The amount of support set by the trial court is subject to review only to determine whether there has been an abuse of discretion or an erroneous application of the law. Morris v. Morris, 549 S.W.2d 363, 365 (Mo.App.1977). Husband conceded that he can afford the payments. Even discounting some of wife’s expenses about which husband complains, it appears that the reasonable needs of the children exceed the approximate amount of $1,000 a month in support awarded. Husband points out that wife’s earning capacity has increased substantially from 1972 to 1984. Indeed it has, but she will still bear a portion of the children’s support. See Donnelly v. Donnelly, 648 S.W.2d 898 (Mo.App.1983). Under these circumstances, we find no abuse of discretion.

In husband’s second point on appeal, he alleges the trial court erred in reserving jurisdiction over maintenance in the order. We find no merit to this point.

The record establishes that after the divorce wife secured employment as a teacher’s aid. She thereafter worked as an administrative assistant for the Missouri Department of Commerce and Industrial Development and then as a program supervisor for the Missouri Department of Agriculture. In 1981 she went to work for the Advertising Club of Kansas City for $22,-500.00 per year. In July 1983 she was hired as Director of Public Relations and Special Events for an advertising agency at the salary of $27,500.00. Her job entailed the development of new business for the agency based on prior contacts developed while working at the Advertising Club of Kansas City. According to Exhibit 7, admitted into evidence, the President of the agency stated that her position was a new concept with which the agency was experimenting and which was to be evaluated at the end of one year. After approximately six months in the position she had not generated any new business. Based upon this evidence, the trial court terminated maintenance but reserved jurisdiction over the issue.

It has been suggested that if in a ruling on a motion to modify a court eliminates all maintenance and fails to retain jurisdiction over that subject the right to ask for future reinstatement of maintenance is foreclosed even if circumstances change. Bellamy v. Bellamy, 572 S.W.2d 220, 221 (Mo.App.1978). See 24 Am.Jur.2d Divorce § 699, pp. 687-88. However, our research has disclosed no Missouri case which has expressly so held.

Where there is evidence that the circumstances of the parties may change, the appellate courts have not hesitated to require that an order terminating maintenance based on a motion to modify also reserve jurisdiction over the question. Bellamy v. Bellamy, 572 S.W.2d 220 (Mo.App.1978) (husband had lost his job but was actively seeking employment), Carrell v. Carrell, 503 S.W.2d 48 (Mo.App.1973) (wife was 62 and in need of future medical care).

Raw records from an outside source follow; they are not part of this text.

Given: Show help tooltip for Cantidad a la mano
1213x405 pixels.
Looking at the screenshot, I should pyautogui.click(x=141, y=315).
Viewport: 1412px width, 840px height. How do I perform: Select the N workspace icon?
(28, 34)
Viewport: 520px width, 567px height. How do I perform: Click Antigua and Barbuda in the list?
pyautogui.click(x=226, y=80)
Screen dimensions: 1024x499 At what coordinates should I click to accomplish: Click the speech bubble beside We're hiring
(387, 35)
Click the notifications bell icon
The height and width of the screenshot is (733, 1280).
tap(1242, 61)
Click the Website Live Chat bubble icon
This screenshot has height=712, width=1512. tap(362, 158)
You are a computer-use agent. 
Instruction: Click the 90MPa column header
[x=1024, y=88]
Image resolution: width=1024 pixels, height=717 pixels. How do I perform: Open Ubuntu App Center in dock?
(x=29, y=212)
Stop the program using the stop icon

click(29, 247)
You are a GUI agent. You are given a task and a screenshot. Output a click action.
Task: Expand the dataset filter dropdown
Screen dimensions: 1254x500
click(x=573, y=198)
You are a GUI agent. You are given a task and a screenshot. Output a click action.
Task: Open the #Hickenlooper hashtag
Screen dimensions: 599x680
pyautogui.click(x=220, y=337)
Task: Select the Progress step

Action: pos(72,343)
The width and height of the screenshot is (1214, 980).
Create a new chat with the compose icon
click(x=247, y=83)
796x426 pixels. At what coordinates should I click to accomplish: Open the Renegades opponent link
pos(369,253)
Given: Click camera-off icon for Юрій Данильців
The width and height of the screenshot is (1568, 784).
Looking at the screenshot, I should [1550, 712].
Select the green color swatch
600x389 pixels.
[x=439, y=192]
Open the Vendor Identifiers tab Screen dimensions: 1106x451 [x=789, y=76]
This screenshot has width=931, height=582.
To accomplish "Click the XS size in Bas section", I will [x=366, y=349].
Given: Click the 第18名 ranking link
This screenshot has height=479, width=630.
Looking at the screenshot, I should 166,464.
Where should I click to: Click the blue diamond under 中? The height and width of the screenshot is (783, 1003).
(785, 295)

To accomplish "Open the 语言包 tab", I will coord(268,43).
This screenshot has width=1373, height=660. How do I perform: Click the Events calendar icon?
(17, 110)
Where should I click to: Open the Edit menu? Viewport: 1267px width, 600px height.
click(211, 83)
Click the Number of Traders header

*514Here, wife’s current position was a new one for her employer. Her continued employment depended on her bringing new business to the firm, in which she had been singularly unsuccessful. Based upon this record the trial court could have concluded wife’s job security was tenuous. Accordingly the trial court committed no error in reserving jurisdiction over the issue of maintenance.

In husband’s last point, he alleges the court erred in awarding wife attorney’s fees. Wife incurred over $7,500 in attorney’s fees, of which the husband was ordered to pay $5,000.00. We find no abuse of discretion.

Affirmed.

GAERTNER and KAROHL, JJ., concur.

. Husband’s motion to strike wife’s brief is denied.